A small explanation why the difference in execution times is so gigantic.
When you calculate by iteration it is very clear to see that you need only 28 loops to calculate the 30th Fibonacci number. Numbers 0 and 1 are 0 and 1 respectively and for every next number you add the highest number to the lowest number. (The three MOV instructions make sure that I have the lowest number in register EBX.)
But for any recursive routine the number of calculations are NOT 28 (or 29 or 30). Let me show you.
F(0) = 0, that's simple.
F(1) = 1, that's also simple.
F(2) = F(1) + F(0). But that takes two calls.

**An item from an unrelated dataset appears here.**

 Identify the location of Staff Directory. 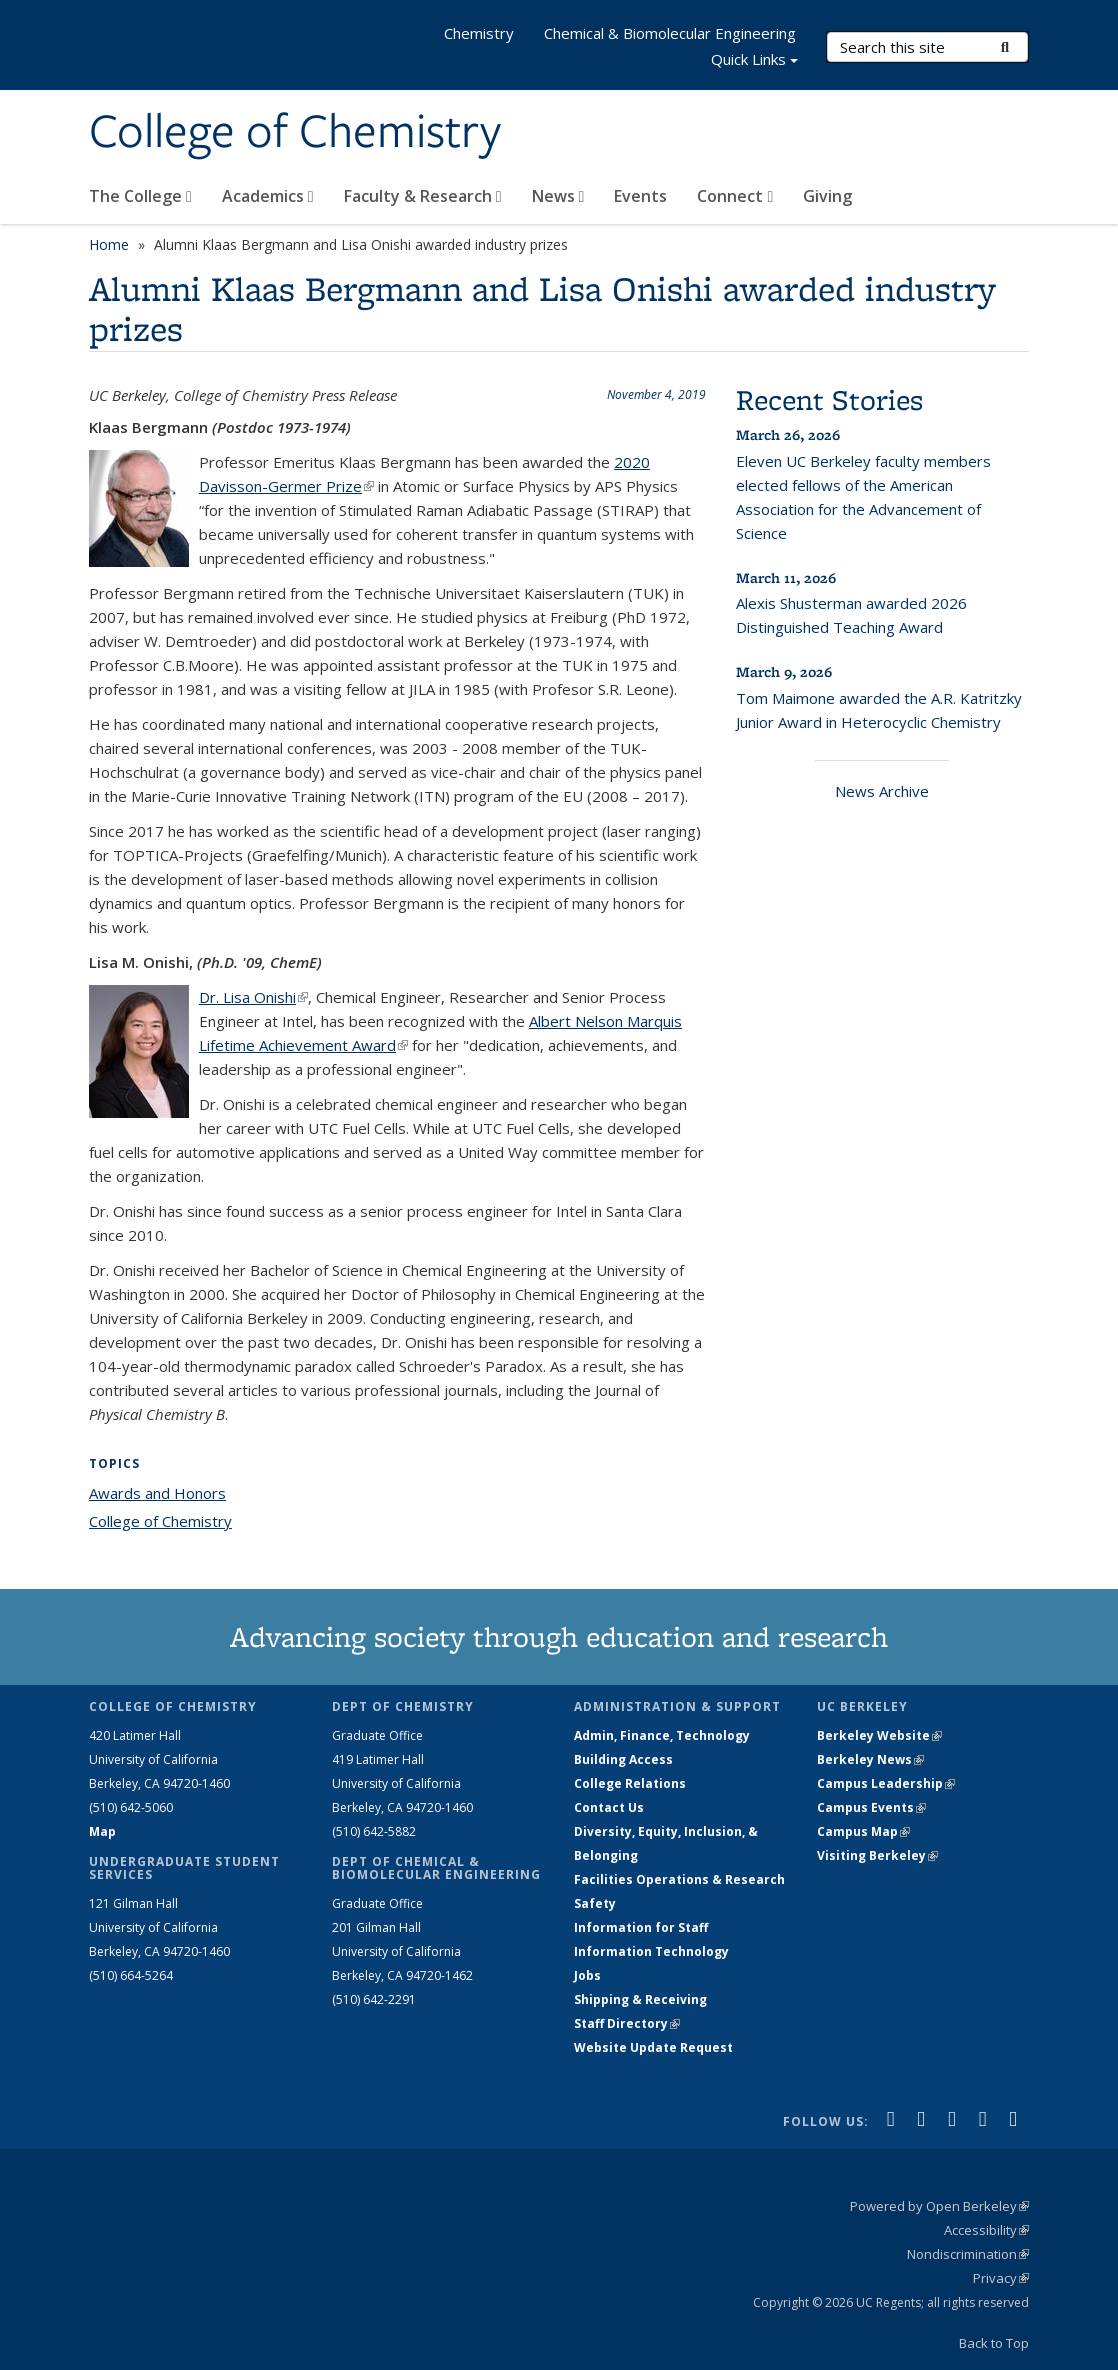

F(3) = F(2) + F(1). That's also two calls but F(2) needs another two calls to be calculated. Four calls in total.
F(4) = F(3) + F(2). Again, two calls. But you need four more for F(3) and two more for F(2). Total: eight.
F(5) = F(4) + F(3). Two for this one, eight for F(4), and four for F(3). Total: fourteen.
This is also a sequence that looks like Fibonacci: the number of calls you need to calculate F(n) when n>3 is two plus the number of calls of F(n-1) and F(n-2). As we've seen F(2)=2 and F(3)=4. The sequence is the following: number for calls for F(n) starting at n=0.
0, 0, 2, 4, 8, 14, 24, 40, 66, 108, 176, 286, 464, etc. (See attached spreadsheet.)
For F(30) a total of 2692536 calls have to be made and that is why my iterative code is so much quicker.